Saved data entries:
○ ○ ○
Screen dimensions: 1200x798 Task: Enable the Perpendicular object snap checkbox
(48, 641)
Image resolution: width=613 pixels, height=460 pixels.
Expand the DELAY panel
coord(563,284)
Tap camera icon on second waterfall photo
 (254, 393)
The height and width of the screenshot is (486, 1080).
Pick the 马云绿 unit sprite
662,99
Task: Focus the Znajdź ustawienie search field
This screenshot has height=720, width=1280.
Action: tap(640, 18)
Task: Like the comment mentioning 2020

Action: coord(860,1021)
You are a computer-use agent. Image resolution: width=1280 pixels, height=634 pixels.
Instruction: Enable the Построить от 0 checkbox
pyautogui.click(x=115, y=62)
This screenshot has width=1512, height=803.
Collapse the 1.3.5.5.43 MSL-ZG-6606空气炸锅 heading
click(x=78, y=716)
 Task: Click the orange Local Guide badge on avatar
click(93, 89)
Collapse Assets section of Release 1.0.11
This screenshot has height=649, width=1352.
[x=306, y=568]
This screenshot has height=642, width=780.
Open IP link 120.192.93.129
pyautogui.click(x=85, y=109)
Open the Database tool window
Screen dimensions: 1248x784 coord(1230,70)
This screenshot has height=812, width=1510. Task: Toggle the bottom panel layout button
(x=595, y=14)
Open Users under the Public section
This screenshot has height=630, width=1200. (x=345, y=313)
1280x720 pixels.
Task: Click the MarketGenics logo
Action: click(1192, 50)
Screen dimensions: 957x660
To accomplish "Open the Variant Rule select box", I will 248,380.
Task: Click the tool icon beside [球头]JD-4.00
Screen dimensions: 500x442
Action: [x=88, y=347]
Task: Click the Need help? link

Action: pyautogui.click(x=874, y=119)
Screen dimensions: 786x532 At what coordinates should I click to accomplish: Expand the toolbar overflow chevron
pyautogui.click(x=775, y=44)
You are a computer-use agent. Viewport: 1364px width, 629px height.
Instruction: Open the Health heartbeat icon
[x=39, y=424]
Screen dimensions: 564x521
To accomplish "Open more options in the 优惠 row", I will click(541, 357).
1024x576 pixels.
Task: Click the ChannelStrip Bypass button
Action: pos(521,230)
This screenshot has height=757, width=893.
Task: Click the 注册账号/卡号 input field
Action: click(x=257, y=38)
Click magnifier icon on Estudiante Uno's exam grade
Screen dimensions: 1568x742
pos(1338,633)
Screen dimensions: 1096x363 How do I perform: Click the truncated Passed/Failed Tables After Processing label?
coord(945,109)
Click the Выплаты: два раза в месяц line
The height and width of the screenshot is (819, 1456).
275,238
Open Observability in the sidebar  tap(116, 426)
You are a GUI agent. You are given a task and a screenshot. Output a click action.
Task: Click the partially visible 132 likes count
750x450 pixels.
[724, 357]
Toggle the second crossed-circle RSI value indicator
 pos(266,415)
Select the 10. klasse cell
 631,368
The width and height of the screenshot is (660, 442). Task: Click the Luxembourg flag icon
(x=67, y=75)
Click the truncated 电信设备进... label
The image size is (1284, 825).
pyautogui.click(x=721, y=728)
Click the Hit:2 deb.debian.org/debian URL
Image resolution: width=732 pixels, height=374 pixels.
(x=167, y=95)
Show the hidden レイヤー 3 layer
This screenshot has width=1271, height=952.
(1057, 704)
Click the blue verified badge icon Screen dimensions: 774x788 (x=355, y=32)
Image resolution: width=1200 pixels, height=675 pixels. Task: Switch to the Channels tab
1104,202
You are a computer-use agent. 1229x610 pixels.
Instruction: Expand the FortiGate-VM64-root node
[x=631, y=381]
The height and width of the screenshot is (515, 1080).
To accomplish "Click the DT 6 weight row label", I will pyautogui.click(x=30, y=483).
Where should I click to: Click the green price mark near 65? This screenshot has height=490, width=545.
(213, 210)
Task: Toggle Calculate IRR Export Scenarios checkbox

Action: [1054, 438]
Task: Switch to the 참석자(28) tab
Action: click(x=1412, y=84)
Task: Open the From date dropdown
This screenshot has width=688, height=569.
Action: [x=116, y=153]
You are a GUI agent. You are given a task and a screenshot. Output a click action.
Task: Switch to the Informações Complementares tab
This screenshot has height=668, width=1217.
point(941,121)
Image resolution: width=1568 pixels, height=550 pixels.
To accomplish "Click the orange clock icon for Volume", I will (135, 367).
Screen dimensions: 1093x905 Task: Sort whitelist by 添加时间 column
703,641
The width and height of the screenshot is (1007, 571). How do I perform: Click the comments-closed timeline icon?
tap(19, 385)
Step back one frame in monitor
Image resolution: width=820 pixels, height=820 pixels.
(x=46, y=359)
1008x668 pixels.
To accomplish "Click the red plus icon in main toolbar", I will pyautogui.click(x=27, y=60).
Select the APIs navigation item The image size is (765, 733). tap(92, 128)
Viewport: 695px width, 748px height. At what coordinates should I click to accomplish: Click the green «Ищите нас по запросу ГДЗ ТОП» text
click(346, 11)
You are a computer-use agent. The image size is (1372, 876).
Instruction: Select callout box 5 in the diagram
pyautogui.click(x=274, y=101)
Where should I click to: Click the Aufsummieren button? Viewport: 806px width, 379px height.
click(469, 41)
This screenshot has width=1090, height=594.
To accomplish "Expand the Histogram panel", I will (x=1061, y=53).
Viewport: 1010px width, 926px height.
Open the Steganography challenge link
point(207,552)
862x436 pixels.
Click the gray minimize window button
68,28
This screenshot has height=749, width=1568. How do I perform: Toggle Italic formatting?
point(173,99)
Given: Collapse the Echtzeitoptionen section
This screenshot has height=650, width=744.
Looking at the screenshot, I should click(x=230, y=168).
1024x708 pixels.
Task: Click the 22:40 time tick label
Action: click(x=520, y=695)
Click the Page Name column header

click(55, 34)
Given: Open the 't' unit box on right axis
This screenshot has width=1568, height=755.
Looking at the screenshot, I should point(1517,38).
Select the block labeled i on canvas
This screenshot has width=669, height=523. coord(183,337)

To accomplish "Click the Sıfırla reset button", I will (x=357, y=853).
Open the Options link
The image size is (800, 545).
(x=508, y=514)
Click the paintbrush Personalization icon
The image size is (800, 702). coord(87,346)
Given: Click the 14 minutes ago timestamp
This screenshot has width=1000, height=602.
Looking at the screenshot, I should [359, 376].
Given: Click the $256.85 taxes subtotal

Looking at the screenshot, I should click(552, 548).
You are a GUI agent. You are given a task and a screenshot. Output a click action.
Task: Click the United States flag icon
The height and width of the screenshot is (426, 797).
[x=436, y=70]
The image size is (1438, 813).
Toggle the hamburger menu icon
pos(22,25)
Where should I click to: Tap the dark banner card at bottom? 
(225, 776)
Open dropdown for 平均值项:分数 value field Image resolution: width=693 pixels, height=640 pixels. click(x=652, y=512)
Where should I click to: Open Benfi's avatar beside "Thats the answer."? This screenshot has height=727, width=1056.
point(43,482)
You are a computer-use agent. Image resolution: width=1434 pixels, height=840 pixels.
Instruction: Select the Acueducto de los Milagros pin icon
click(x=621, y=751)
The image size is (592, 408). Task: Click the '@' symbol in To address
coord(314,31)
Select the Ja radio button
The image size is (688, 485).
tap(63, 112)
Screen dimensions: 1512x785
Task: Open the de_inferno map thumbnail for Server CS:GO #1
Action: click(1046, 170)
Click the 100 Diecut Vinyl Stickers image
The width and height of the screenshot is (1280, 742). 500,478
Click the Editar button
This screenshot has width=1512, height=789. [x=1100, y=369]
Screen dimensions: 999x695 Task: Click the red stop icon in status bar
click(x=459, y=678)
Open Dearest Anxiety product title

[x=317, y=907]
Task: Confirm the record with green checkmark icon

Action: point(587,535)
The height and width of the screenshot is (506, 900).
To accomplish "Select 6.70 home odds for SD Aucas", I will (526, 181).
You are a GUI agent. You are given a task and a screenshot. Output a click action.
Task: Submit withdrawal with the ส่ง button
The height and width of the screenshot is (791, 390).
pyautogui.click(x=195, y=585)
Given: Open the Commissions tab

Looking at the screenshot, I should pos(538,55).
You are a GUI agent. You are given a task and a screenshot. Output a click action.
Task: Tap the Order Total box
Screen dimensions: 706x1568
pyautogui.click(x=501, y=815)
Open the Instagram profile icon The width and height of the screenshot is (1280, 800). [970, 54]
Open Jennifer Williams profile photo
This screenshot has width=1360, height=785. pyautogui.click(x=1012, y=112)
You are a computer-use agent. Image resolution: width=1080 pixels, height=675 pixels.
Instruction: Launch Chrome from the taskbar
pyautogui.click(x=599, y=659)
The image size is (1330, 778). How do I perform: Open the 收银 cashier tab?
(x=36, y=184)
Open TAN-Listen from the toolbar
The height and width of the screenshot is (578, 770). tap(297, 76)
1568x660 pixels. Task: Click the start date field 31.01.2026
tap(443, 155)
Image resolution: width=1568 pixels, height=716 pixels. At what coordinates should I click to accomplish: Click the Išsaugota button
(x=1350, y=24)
○ ○ ○
__Work order__. Only lines with the word "dropdown" are wanted, so copy each one from the records.

__Response to the exercise__.
Task: Open the From date dropdown
Open dropdown for 平均值项:分数 value field Image resolution: width=693 pixels, height=640 pixels. click(x=652, y=512)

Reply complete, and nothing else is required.